[Listed entries Boundary: Start]

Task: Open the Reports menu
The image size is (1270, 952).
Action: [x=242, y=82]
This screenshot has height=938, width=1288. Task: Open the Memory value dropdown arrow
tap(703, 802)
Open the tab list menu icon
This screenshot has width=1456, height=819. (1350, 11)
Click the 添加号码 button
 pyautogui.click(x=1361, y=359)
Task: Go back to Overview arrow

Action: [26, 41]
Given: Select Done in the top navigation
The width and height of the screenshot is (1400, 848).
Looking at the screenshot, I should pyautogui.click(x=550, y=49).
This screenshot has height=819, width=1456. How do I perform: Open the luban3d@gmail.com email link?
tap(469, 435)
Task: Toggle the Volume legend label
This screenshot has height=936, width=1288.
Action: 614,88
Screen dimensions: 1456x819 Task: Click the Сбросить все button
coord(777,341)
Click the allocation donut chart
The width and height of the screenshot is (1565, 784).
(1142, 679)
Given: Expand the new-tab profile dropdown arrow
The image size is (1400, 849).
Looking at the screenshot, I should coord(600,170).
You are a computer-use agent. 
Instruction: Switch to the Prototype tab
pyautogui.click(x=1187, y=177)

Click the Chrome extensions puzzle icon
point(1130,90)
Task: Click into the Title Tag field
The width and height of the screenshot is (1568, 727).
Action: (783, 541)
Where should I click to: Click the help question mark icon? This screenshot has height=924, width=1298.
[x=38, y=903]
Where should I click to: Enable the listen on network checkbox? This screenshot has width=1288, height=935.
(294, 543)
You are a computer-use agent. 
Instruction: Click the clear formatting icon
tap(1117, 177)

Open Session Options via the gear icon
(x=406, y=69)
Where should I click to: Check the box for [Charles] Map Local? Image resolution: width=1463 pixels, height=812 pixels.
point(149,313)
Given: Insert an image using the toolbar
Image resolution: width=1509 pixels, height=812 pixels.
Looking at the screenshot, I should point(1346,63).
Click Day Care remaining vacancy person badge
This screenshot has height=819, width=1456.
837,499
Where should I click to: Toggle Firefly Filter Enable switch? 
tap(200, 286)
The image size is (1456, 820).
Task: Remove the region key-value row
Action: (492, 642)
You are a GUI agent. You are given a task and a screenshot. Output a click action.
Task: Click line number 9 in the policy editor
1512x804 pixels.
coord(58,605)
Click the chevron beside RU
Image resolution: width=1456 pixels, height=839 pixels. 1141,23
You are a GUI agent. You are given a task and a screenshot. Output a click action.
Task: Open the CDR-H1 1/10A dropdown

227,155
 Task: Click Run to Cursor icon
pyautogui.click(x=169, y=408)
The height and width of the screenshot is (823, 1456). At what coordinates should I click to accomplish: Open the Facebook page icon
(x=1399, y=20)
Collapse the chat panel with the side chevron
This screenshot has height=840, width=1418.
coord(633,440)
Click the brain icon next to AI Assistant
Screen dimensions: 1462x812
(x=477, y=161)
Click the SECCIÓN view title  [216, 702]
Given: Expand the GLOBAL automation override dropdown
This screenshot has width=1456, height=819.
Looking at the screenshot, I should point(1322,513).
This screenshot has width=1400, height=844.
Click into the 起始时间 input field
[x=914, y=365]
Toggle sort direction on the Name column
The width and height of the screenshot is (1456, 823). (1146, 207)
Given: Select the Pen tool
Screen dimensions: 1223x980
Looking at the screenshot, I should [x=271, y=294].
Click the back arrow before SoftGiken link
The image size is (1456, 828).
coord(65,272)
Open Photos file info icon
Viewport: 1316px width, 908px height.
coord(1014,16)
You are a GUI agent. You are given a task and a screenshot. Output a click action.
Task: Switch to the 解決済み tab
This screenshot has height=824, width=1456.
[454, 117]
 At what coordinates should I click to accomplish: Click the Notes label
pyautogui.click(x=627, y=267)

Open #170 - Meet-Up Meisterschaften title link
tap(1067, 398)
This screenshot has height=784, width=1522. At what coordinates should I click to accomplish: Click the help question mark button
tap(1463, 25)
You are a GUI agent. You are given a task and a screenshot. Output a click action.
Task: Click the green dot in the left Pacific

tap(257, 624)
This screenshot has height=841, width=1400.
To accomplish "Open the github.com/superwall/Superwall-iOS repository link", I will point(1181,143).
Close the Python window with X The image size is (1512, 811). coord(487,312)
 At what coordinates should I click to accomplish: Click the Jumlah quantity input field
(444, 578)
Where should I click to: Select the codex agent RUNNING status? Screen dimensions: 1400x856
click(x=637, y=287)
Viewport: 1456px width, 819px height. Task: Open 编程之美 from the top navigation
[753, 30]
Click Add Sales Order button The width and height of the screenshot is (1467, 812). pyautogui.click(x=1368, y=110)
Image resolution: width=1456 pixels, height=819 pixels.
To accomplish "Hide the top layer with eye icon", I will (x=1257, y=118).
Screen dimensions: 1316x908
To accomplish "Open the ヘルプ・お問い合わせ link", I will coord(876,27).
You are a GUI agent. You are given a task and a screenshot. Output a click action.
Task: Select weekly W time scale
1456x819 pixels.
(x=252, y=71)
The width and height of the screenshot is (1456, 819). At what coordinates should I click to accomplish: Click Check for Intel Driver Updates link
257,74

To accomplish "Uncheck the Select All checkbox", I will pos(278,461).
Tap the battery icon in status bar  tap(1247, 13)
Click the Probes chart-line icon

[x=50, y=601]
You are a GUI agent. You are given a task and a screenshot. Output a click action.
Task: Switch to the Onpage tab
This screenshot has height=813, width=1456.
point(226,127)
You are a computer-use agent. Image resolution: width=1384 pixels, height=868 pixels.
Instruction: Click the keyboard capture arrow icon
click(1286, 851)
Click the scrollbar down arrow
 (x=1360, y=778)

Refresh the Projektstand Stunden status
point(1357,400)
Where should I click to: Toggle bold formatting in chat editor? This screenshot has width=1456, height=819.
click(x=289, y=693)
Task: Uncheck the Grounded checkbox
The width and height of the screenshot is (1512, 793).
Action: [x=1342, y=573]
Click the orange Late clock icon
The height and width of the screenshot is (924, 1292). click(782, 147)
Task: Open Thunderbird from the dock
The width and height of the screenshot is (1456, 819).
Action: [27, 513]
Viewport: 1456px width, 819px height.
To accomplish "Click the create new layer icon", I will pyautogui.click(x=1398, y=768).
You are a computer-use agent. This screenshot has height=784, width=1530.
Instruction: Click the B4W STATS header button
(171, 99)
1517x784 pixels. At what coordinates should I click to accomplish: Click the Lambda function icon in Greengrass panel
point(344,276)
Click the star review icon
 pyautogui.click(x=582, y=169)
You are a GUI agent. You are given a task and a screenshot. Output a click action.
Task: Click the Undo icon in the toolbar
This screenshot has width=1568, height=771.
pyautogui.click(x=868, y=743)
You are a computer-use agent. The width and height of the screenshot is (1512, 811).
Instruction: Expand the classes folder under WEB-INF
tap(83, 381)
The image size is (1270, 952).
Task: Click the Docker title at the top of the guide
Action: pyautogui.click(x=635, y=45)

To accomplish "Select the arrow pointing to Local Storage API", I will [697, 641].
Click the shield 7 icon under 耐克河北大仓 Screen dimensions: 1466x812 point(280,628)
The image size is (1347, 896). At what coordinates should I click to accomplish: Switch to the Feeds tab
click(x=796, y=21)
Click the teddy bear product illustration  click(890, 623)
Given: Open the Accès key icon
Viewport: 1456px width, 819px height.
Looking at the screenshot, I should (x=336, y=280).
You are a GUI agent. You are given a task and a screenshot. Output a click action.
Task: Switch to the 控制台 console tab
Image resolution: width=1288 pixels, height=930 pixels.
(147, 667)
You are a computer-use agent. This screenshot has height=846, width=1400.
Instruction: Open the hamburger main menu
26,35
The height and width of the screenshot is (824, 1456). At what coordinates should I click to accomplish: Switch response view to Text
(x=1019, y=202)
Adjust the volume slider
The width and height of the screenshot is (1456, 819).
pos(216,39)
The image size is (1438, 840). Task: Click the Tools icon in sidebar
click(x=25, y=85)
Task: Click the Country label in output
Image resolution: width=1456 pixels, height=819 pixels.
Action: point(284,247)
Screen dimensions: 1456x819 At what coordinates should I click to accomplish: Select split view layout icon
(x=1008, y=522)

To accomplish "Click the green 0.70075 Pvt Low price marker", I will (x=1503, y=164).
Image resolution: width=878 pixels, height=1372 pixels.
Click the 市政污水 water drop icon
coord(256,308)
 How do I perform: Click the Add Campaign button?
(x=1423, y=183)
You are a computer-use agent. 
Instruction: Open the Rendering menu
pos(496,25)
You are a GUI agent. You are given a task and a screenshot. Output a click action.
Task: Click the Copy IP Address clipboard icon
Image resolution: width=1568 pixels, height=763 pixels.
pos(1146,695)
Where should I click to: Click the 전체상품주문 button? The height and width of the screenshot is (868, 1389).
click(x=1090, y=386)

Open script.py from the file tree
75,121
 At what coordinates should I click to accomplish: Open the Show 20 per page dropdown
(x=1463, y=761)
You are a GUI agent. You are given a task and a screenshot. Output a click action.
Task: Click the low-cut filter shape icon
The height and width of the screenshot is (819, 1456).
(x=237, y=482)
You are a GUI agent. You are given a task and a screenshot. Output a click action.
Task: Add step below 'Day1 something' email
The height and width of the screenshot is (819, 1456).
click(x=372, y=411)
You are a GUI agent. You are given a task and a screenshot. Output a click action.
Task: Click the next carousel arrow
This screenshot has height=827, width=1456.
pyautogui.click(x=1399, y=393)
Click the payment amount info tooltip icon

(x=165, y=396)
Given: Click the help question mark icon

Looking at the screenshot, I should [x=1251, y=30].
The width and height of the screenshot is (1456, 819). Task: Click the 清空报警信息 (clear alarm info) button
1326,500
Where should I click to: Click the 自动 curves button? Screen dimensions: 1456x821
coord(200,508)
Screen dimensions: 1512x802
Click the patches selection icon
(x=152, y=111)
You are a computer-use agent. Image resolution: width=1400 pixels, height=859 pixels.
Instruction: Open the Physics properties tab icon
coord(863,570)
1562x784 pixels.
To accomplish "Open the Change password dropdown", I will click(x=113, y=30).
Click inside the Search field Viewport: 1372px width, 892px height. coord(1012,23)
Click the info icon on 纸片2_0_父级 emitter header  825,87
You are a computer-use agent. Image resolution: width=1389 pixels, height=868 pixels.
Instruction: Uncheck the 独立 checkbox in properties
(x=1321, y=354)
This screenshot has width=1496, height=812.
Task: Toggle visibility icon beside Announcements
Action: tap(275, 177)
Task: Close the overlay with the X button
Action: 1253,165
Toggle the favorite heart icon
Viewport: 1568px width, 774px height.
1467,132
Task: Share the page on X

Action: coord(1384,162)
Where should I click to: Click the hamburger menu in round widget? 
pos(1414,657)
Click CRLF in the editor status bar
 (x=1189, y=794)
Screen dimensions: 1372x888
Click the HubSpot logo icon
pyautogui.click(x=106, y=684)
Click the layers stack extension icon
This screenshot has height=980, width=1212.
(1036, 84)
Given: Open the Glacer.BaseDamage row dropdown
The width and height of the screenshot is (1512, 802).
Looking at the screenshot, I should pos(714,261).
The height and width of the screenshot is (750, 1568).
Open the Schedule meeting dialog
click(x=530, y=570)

[Listed entries Boundary: End]

Try it => From the entries above, return exactly the line containing "The image size is (1400, 849).", the line containing "Task: Click line", and all lines between, and nothing else.

Result =>
The image size is (1400, 849).
Looking at the screenshot, I should coord(600,170).
You are a computer-use agent. 
Instruction: Switch to the Prototype tab
pyautogui.click(x=1187, y=177)

Click the Chrome extensions puzzle icon
point(1130,90)
Task: Click into the Title Tag field
The width and height of the screenshot is (1568, 727).
Action: (783, 541)
Where should I click to: Click the help question mark icon? This screenshot has height=924, width=1298.
[x=38, y=903]
Where should I click to: Enable the listen on network checkbox? This screenshot has width=1288, height=935.
(294, 543)
You are a computer-use agent. 
Instruction: Click the clear formatting icon
tap(1117, 177)

Open Session Options via the gear icon
(x=406, y=69)
Where should I click to: Check the box for [Charles] Map Local? Image resolution: width=1463 pixels, height=812 pixels.
point(149,313)
Given: Insert an image using the toolbar
Image resolution: width=1509 pixels, height=812 pixels.
Looking at the screenshot, I should point(1346,63).
Click Day Care remaining vacancy person badge
This screenshot has height=819, width=1456.
837,499
Where should I click to: Toggle Firefly Filter Enable switch? 
tap(200, 286)
The image size is (1456, 820).
Task: Remove the region key-value row
Action: (492, 642)
You are a GUI agent. You are given a task and a screenshot. Output a click action.
Task: Click line number 9 in the policy editor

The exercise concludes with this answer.